* _Set task a_:
Repeat the part of the fluid stretching passage from "where the effective" to "time period $T$.", without changing a word.

However, fixing the characteristic time can lead to an ineffective quantification of fluid stretching when it comes to relating the stretching to reactions. Reactions depend on the processes that bring reacting species into contact, which are essentially fluid stretching and diffusion. In high $Pe$ conditions, the chemical reactants are less likely to escape from the streamlines that they were initially in due to low diffusivity. This implies that the reactants retain the memory of the advective stretching they have gone through until they react, and the stretching history should be honoured in order to quantify the degree of fluid stretching required to induce the contact. Therefore, we propose a measure of fluid stretching using the concept of an effective time period in order to capture the effective degree of fluid stretching.

The proposed stretching measure is similar to the conventional Lagrangian stretching measure based on the Cauchy–Green tensor (Voth et al. 2002). The only difference is the manner of defining the time duration, $T$, over which the Cauchy–Green tensor is computed. Given a velocity field $\boldsymbol {u(x)}$, we compute the flow map

(3.6)\begin{equation} \boldsymbol{F}(\boldsymbol{x})= \boldsymbol{x} + \int_{0}^{T} \boldsymbol{u}[\boldsymbol{x}(t)]\, \textrm{d} t, \end{equation}

where the effective time period $T$ is determined such that a fluid element at $\boldsymbol {x}$ travels back to the initial location of the reaction front ($x=0$) after backward time $T$ (i.e. $T<0$). Note that, given a velocity field $\boldsymbol {u(x)}$, $T$ is a function of $\boldsymbol {x}$ and defined in backward time ($T<0$), which implies that we quantify the stretching imposed by advection during the prior time period $T$.

* _Provided records_:
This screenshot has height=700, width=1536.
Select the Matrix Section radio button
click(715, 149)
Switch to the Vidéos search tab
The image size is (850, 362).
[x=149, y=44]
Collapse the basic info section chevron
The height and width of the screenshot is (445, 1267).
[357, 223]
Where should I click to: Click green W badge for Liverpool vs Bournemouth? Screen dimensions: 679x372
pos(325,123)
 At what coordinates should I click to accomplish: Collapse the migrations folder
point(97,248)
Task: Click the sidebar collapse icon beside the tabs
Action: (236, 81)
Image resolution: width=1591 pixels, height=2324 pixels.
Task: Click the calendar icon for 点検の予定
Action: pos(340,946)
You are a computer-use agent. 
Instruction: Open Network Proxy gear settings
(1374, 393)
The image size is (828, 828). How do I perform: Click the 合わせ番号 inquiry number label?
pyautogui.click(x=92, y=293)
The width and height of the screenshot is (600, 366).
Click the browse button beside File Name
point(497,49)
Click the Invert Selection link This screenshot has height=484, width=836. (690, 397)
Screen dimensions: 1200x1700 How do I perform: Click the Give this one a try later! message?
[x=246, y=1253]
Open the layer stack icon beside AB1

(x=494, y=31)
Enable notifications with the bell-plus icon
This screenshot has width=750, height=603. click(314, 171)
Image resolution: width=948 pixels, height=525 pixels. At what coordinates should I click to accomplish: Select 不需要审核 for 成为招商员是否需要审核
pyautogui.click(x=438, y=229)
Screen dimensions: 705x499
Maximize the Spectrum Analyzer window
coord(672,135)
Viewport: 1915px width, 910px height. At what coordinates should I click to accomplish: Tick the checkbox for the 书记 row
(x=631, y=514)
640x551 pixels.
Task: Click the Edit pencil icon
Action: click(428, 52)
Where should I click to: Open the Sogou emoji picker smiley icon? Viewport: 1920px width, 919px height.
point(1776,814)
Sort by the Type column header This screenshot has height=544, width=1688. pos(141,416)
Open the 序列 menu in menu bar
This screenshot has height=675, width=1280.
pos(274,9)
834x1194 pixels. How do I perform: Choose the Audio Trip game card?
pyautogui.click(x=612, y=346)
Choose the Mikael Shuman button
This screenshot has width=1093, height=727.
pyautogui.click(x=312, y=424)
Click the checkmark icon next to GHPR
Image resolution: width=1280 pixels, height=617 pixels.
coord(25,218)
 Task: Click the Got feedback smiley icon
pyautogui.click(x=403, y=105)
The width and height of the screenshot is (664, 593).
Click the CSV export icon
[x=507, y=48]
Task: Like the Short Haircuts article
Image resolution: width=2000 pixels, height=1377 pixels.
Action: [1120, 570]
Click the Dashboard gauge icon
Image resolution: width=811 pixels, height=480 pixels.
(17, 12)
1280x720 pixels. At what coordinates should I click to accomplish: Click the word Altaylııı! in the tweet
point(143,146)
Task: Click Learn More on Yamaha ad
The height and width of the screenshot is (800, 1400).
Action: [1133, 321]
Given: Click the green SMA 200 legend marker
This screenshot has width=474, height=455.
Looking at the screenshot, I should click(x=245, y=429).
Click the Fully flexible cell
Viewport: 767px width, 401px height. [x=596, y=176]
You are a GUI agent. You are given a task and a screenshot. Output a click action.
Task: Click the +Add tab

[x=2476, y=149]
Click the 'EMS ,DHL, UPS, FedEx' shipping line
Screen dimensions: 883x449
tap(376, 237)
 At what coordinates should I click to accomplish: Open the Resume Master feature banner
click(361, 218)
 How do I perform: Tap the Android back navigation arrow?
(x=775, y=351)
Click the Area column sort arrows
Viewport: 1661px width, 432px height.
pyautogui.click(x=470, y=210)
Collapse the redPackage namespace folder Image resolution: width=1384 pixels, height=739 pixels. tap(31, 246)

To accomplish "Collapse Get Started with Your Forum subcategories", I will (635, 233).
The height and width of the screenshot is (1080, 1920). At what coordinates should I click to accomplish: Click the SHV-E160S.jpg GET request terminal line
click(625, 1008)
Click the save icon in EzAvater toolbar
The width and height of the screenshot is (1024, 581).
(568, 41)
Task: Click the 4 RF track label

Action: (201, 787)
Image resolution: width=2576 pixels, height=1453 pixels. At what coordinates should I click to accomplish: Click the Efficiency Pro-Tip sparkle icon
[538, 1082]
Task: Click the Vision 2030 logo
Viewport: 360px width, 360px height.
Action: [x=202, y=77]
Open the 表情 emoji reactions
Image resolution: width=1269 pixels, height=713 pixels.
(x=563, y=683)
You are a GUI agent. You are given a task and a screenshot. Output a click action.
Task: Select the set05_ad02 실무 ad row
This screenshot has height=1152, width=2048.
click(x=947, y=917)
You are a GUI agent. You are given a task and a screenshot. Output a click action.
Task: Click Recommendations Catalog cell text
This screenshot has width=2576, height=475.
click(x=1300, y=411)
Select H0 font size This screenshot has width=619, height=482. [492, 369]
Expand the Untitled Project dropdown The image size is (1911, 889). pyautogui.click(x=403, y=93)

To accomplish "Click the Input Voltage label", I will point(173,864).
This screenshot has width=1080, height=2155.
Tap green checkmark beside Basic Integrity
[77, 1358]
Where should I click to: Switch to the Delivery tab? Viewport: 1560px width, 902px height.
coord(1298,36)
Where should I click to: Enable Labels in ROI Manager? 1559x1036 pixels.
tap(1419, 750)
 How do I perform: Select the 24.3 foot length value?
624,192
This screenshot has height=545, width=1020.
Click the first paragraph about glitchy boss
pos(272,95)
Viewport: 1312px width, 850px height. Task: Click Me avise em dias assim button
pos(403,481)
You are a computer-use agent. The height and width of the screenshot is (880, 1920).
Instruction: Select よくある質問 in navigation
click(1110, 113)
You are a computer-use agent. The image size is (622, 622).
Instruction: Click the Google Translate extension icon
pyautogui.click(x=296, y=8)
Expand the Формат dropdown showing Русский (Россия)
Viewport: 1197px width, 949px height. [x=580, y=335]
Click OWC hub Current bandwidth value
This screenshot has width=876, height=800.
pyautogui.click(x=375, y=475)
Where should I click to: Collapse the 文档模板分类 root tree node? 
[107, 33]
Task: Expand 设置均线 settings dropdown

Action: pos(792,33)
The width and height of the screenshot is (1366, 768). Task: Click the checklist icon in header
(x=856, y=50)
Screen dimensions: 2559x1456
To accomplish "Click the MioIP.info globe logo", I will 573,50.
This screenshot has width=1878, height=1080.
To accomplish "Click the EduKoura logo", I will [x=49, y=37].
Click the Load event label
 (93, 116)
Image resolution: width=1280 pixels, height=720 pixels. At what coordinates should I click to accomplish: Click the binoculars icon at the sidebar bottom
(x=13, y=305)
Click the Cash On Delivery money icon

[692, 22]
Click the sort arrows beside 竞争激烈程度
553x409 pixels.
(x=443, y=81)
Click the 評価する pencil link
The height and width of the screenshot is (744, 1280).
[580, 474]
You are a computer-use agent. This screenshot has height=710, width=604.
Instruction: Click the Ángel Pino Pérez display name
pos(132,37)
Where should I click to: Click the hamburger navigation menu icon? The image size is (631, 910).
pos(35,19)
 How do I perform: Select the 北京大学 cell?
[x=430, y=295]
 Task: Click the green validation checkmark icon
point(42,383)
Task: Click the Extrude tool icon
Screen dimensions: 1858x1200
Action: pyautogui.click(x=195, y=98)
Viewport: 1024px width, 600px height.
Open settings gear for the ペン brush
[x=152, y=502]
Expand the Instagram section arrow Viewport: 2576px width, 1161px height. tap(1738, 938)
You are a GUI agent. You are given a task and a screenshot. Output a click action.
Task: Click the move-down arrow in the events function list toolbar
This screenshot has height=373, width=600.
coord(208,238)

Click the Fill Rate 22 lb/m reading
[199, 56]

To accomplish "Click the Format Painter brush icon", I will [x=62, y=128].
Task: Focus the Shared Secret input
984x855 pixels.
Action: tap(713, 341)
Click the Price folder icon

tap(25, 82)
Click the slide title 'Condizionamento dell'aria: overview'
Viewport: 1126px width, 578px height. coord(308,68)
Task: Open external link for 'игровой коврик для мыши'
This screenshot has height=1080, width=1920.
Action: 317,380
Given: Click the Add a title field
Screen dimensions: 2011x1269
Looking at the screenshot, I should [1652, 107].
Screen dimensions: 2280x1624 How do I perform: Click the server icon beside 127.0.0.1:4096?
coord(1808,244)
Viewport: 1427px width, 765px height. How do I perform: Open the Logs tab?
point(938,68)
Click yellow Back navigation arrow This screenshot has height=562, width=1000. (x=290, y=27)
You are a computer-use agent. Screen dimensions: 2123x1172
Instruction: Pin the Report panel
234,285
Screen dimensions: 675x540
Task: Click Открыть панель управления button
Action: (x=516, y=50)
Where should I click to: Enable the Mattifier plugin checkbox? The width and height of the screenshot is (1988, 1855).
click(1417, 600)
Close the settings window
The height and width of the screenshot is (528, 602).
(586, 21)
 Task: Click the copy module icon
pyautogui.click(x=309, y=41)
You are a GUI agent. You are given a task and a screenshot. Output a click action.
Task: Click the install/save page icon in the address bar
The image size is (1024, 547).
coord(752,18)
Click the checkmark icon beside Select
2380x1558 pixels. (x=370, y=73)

* _Set task b_:
Transcribe the rows from the very first line through the line with "pyautogui.click(x=92, y=293)", both lines included.

* _Exercise response a_:
where the effective time period $T$ is determined such that a fluid element at $\boldsymbol {x}$ travels back to the initial location of the reaction front ($x=0$) after backward time $T$ (i.e. $T<0$). Note that, given a velocity field $\boldsymbol {u(x)}$, $T$ is a function of $\boldsymbol {x}$ and defined in backward time ($T<0$), which implies that we quantify the stretching imposed by advection during the prior time period $T$.

* _Exercise response b_:
This screenshot has height=700, width=1536.
Select the Matrix Section radio button
click(715, 149)
Switch to the Vidéos search tab
The image size is (850, 362).
[x=149, y=44]
Collapse the basic info section chevron
The height and width of the screenshot is (445, 1267).
[357, 223]
Where should I click to: Click green W badge for Liverpool vs Bournemouth? Screen dimensions: 679x372
pos(325,123)
 At what coordinates should I click to accomplish: Collapse the migrations folder
point(97,248)
Task: Click the sidebar collapse icon beside the tabs
Action: (236, 81)
Image resolution: width=1591 pixels, height=2324 pixels.
Task: Click the calendar icon for 点検の予定
Action: pos(340,946)
You are a computer-use agent. 
Instruction: Open Network Proxy gear settings
(1374, 393)
The image size is (828, 828). How do I perform: Click the 合わせ番号 inquiry number label?
pyautogui.click(x=92, y=293)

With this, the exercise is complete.